# Home security systems



## edlank (Oct 28, 2015)

Where do questions about home security systems go?


----------



## oldognewtrick (Oct 28, 2015)

edlank said:


> Where do questions about home security systems go?



Just asking here is OK, what your question?


----------



## edlank (Oct 28, 2015)

I have a monitored Honeywell (Ademco) Vista 20P, with everything fully wired, but no video or outside sensors.  I have a driveway and a parking area in front of the garage doors that I cannot see from the house.  I would like to add a camera that I could monitor, especially when home, when any suspicious sounds or activity are noted.  I can imagine expanding this if it seems to work well, to add more cameras, and I can foresee having a security system trigger this one and other cameras to start recording if motion is detected.  I understand that the peripherals for the Vista system are more expensive than alternatives, and wonder if I should make a motherboard change now before getting started.

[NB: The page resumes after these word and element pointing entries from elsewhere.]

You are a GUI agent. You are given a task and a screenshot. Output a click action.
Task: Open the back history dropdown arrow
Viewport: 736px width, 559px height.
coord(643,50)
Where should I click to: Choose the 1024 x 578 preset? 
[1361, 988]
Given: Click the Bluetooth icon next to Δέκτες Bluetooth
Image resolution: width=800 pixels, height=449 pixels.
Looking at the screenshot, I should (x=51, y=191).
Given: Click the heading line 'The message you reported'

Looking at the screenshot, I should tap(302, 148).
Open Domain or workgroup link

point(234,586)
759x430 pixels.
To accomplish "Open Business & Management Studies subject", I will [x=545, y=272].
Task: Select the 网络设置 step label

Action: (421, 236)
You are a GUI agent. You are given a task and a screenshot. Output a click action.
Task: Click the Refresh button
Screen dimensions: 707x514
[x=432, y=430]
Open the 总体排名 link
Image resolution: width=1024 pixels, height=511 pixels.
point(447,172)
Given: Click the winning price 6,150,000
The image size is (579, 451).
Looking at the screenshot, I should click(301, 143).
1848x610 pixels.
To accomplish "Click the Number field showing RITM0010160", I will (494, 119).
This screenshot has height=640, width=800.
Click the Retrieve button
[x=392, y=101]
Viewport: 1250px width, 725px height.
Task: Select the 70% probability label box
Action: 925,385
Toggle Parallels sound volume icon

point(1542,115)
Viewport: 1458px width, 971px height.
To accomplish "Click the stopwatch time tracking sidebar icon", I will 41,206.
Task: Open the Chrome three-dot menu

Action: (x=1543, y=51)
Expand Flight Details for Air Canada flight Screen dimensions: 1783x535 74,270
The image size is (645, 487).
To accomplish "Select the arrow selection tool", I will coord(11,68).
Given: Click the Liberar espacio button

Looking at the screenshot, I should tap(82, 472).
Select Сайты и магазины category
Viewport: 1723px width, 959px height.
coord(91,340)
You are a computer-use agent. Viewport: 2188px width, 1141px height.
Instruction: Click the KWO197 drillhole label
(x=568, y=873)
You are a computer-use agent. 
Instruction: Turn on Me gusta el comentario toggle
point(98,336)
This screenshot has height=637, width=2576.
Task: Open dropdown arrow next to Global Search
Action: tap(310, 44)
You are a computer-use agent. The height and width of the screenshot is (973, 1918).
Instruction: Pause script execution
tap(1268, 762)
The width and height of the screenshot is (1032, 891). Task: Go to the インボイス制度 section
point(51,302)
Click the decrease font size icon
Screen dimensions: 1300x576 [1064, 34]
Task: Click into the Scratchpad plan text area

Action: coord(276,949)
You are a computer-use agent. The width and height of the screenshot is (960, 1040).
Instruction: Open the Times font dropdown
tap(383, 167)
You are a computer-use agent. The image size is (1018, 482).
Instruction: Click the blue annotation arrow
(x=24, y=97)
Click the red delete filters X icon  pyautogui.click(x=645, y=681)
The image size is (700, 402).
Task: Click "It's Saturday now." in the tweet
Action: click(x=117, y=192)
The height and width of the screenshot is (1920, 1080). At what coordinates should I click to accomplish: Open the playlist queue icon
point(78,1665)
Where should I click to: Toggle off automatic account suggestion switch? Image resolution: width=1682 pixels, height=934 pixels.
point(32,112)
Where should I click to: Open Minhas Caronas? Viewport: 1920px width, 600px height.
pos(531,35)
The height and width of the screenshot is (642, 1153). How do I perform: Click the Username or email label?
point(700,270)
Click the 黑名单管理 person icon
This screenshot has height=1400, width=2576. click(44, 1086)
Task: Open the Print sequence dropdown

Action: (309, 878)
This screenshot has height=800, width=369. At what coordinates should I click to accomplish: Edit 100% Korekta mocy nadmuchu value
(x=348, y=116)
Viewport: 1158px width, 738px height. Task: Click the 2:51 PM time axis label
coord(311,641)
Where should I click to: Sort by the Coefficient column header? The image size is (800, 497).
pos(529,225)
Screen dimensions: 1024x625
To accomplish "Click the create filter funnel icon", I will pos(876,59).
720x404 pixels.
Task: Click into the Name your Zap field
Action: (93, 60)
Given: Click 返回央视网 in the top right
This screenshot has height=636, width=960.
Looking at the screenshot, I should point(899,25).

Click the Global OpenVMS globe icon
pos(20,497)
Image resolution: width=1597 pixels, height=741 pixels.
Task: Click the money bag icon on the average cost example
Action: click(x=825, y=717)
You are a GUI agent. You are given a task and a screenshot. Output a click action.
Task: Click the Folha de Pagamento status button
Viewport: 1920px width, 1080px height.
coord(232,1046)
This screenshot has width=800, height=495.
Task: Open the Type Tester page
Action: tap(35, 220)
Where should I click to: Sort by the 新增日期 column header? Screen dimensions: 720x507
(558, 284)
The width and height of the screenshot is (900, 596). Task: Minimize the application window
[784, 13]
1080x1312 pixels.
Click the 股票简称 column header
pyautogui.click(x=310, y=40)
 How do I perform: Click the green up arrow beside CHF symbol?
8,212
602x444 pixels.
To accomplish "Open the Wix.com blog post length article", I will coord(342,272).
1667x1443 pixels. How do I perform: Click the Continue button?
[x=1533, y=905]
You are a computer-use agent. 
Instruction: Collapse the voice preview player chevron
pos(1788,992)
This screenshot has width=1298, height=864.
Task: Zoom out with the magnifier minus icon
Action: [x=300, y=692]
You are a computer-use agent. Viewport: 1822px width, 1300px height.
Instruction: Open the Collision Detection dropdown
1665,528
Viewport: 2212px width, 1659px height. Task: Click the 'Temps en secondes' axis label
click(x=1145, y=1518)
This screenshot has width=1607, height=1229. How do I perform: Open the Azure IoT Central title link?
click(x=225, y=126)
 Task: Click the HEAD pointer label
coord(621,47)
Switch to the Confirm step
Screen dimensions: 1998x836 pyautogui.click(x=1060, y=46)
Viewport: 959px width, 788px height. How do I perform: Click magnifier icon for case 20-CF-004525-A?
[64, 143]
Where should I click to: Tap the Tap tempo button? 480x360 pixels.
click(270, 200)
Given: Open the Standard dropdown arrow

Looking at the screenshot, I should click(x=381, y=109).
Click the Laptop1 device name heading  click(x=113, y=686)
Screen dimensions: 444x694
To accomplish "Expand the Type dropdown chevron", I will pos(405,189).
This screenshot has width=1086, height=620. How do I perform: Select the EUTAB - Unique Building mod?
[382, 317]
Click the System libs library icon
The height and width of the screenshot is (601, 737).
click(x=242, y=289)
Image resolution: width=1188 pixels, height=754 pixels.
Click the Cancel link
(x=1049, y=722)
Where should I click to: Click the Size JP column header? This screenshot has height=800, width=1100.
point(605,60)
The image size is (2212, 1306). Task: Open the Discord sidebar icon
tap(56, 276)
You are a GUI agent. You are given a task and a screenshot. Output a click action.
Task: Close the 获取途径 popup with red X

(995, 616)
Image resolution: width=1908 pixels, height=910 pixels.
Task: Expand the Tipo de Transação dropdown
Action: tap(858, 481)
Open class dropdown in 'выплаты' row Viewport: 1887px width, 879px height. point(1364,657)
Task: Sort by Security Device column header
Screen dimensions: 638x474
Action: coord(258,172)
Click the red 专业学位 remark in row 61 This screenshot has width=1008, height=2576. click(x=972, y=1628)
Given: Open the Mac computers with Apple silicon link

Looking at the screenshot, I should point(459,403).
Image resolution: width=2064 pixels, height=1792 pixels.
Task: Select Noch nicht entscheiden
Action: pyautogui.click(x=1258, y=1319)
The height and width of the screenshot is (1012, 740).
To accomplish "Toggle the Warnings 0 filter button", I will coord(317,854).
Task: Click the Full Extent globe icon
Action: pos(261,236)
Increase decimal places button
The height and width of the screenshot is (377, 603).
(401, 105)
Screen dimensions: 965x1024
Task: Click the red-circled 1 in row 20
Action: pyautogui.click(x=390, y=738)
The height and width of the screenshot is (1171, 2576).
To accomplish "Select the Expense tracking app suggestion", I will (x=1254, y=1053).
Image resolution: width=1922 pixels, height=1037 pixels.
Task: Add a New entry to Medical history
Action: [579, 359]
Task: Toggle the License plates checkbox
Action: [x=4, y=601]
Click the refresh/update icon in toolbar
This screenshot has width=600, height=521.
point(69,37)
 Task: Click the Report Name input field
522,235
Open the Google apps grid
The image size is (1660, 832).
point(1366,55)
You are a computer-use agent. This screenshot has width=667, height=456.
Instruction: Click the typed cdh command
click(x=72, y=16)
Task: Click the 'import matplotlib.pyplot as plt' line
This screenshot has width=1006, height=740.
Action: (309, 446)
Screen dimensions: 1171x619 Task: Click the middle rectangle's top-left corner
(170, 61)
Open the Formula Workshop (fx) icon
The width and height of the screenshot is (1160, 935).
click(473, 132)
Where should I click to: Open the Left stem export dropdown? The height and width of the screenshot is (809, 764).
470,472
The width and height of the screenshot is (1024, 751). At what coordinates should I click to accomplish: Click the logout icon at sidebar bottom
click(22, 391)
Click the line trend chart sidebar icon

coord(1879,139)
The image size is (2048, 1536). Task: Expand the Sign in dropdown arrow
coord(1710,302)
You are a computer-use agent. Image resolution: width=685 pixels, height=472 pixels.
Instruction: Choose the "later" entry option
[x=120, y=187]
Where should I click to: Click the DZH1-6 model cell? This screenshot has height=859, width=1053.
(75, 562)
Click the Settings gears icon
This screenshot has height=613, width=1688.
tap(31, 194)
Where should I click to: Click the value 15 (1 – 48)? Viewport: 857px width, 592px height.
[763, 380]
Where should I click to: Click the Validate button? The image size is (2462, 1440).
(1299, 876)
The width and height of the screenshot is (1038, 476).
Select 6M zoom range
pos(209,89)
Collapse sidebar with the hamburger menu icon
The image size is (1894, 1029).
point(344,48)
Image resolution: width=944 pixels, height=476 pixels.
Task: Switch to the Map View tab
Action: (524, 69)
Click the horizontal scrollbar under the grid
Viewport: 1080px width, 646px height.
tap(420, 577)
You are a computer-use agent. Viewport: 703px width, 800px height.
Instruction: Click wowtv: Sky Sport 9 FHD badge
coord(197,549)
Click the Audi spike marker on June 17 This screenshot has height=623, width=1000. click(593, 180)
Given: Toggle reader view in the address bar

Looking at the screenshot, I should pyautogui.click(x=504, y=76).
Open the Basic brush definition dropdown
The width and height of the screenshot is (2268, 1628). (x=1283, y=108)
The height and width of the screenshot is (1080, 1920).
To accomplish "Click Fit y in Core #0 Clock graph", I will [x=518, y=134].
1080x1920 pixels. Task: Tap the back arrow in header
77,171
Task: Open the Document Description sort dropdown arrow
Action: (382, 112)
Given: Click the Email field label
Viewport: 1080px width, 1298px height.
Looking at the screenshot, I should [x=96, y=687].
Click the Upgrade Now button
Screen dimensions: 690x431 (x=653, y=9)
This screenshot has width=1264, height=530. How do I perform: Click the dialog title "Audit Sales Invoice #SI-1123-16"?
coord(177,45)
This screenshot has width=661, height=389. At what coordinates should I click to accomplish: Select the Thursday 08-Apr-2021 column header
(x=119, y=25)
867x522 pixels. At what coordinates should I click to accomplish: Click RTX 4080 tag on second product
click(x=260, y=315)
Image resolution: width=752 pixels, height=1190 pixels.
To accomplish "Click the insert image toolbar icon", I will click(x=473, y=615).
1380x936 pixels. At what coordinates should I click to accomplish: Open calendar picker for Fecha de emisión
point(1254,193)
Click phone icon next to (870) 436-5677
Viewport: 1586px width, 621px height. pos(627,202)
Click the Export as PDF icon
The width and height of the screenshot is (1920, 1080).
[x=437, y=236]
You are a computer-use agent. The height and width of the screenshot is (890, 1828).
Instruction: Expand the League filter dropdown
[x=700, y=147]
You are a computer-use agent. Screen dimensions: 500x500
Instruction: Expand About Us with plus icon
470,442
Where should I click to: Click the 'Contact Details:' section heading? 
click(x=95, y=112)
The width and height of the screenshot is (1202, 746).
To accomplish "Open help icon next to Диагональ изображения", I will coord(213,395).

I do not currently plan to share the video output nor the option to activate/disarm the alarm on the internet.  I want to avoid such vulnerabilities to disable the alarm from the internet.  However, I need some graphic display, and the Tuxedo display is ridiculously expensive.  Yet carrying an iPad or having a desktop and monitor conveniently near the closest door to show IP video feed is not practical.

Suggestions?


----------



## oldognewtrick (Oct 28, 2015)

http://www.google.com/url?sa=t&rct=...al.pdf&usg=AFQjCNGp5p4mY1CD6zPuANWRXX159Os92w

Have you tried looking here?


----------



## havasu (Oct 28, 2015)

If not mistaken, I had an Ademco Vista 20p hardwired at my house about 25 years ago. Back in those days, it was top of the line. Now, it is an antique. You may find it easier to upgrade your system now, then installing a video camera system.


----------



## edlank (Oct 31, 2015)

The Ademco 20P may be old, but the board only performs pretty basic functions, and the technology to do that has not changed much.  I have heard that the Honeywell peripherals are expensive, but I am not seeing any better motherboards, or systems with cheaper graphic displays or other peripherals.  Are there any suggestions?


----------



## havasu (Nov 1, 2015)

All the new systems use RF so antique phone lines are not needed. This also allows instant tally with date and time stamps for all contact breaks. Also with RF technology, many of the troubleshooting occurs over the internet and your system is "virtual Linked" to computers and phones.


----------



## slownsteady (Nov 1, 2015)

Isn't that a hackers dream situation?


----------



## havasu (Nov 1, 2015)

slownsteady said:


> Isn't that a hackers dream situation?



It sure is, but isn't this the world we live in? It does have multiple layers of passwords but yeah, they can be defeated.


----------



## edlank (Nov 2, 2015)

If I continue to use only wired sensors, and do not put the security system on the internet, I am less prone to tampering.  If there are better security panels, I do not see them, so if anyone has suggestions, I am receptive.  The wired sensors work, so I have no interest in wireless, and the only things I might add would be a security camera, water sensor, and another CO sensor.  All can be wired easily enough.


----------



## havasu (Nov 2, 2015)

No doubt, hard wire is the best. The problem is unless you have a license, most alarm company suppliers will not sell you any product. To me, this is stupid, but it is a tight knit group of folks who always want to have "one up" on the competition.


----------